§ **Exercícios**:
1. Liste todos os países citados no texto sobre prostituição, na ordem em que aparecem.
2. Escreva a continuação do texto sobre prostituição, começando logo após a última frase.

Uma fórmula que se aplica também em determinados espaços públicos na Espanha, onde a prostituição não é regulamentada, mas a prostituição coercitiva e o tráfico são punidos. A Lei de Segurança Cidadã (a chamada Lei da mordaça), e antes dela algumas leis municipais, castiga quem solicite ou aceite “serviços sexuais retribuídos” em zonas de trânsito público, perto de colégios, parques ou espaços de lazer acessíveis a menores, ou “quando essas condutas, em função do lugar em que se realizam, podem gerar um risco para a segurança viária”. Desde que a lei entrou em vigor, em julho de 2015, até dezembro de 2016, cerca de mil homens receberam multas por contratar sexo. Algumas mulheres também foram punidas, mas por “exibição obscena”. Tudo isso apesar de os especialistas internacionais concordarem que punir as mulheres que oferecem serviços sexuais dificulta a denúncia de abusos e prejudica quem está em situação mais vulnerável.
E a lei da mordaça, explica Carmen Meneses, professora da Universidade Pontifícia Comillas e especialista na análise do tráfico e da prostituição, se une às normas municipais que também punem o cliente e também, em alguns casos, as mulheres. “Está sendo usada uma forma enviesada de proibir a prostituição”, critica Meneses, que pede uma análise e um debate tranquilo para que a Espanha tenha seu próprio modelo. O melhor, diz, seria um modelo misto.
Na Irlanda e na França, a lei multava as mulheres que procuravam clientes nas ruas. No entanto, agora a prostituição ali é legal, apesar de pagar por sexo não ser. E o caso desses países reanimou o complexo debate entre os que, como as autoridades da Holanda, consideram a venda de serviços sexuais um trabalho e acreditam que deveria ser legalizado para assim proteger as mulheres, evitar a prostituição coercitiva e erradicar as máfias; e quem afirma que a prostituição nunca é algo escolhido livremente, mas algo a que as mulheres são obrigadas, seja pelas máfias, seja em função da desigualdade e da pobreza. E que os clientes contribuem para essa escravidão. “No mínimo contribuem para enriquecer um negócio criminoso”, afirma o delegado Per Englud, que há mais de duas décadas persegue cafetões e exploradores em Estocolmo. Na Suécia, há cerca de 600 condenações por ano por pagamento por sexo; nenhuma a prisão.

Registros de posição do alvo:
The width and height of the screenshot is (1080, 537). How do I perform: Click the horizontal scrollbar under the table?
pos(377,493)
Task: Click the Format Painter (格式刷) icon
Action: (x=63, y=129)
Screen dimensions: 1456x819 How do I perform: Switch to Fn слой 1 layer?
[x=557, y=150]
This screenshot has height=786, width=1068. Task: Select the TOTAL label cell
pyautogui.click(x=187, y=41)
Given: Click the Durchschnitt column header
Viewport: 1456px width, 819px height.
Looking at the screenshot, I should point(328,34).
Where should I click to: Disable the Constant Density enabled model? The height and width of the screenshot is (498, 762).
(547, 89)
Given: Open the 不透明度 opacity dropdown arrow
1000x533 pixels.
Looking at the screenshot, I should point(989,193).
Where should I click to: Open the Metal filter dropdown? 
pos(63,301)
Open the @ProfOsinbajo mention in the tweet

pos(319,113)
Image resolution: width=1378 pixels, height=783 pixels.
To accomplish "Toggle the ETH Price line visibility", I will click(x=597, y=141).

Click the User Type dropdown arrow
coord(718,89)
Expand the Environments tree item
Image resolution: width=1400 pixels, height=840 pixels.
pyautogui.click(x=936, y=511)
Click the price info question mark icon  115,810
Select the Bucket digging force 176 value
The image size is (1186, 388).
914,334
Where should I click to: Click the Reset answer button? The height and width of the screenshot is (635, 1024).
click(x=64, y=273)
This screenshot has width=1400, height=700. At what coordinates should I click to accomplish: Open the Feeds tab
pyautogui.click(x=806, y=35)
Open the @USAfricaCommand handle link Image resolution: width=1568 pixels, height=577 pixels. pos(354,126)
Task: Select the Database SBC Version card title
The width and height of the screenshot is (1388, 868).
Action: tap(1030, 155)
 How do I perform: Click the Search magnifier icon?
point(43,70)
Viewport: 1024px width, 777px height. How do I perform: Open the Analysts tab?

§ **Resultados**:
1. Espanha, Irlanda, França, Holanda, Suécia

2.
Na França, mais de 800 homens foram advertidos por contratar serviços sexuais desde que há um ano entrou em vigor a lei que dispõe multas de até 3.500 euros (mais de 13.000 reais). E desde então, o debate não parou. Há 10 dias, dezenas de prostitutas saíram às ruas em Paris para exigir a descriminalização dos clientes. Afirmam que a nova regulamentação não lhes dá mais direitos, mas as coloca na clandestinidade e na insegurança. “Não ajuda a combater as redes criminosas e prejudica as mulheres mais marginalizadas”, afirma Kate McGrew, coordenadora da Aliança de Trabalhadoras Sexuais da Irlanda (SWAI), que afirma além disso que a nova regulamentação praticamente não tem efeito na chamada prostituição de alto nível.
McGrew é mais partidária do modelo holandês. Na Alemanha, um país considerado um dos maiores prostíbulos da Europa, onde entre 150.000 e 700.000 mulheres vendem serviços sexuais —apesar de poucas, na realidade, terem se registrado— e há entre 3.000 e 3.500 bordéis, segundo o sindicato patronal do setor, que movimenta 14,5 bilhões de euros por ano (mais de 55 bilhões de reais), a prostituição é uma atividade regulamentada desde 2002. E em alguns meses serão aplicadas novas normas, como o uso obrigatório do preservativo e o veto às chamadas gang bangs.
“Mas que seja regulamentado não significa que não haja mulheres exploradas ou vítimas de tráfico. Só é mais difícil pegar quem abusa delas, porque se escondem por trás de toda uma arquitetura legal”, diz a ativista Laura Lessig, a quem o modelo sueco também não convence. “Há menos prostituição, mas a que existe está escondida e isso não ajuda as mulheres a denunciar as máfias”, diz.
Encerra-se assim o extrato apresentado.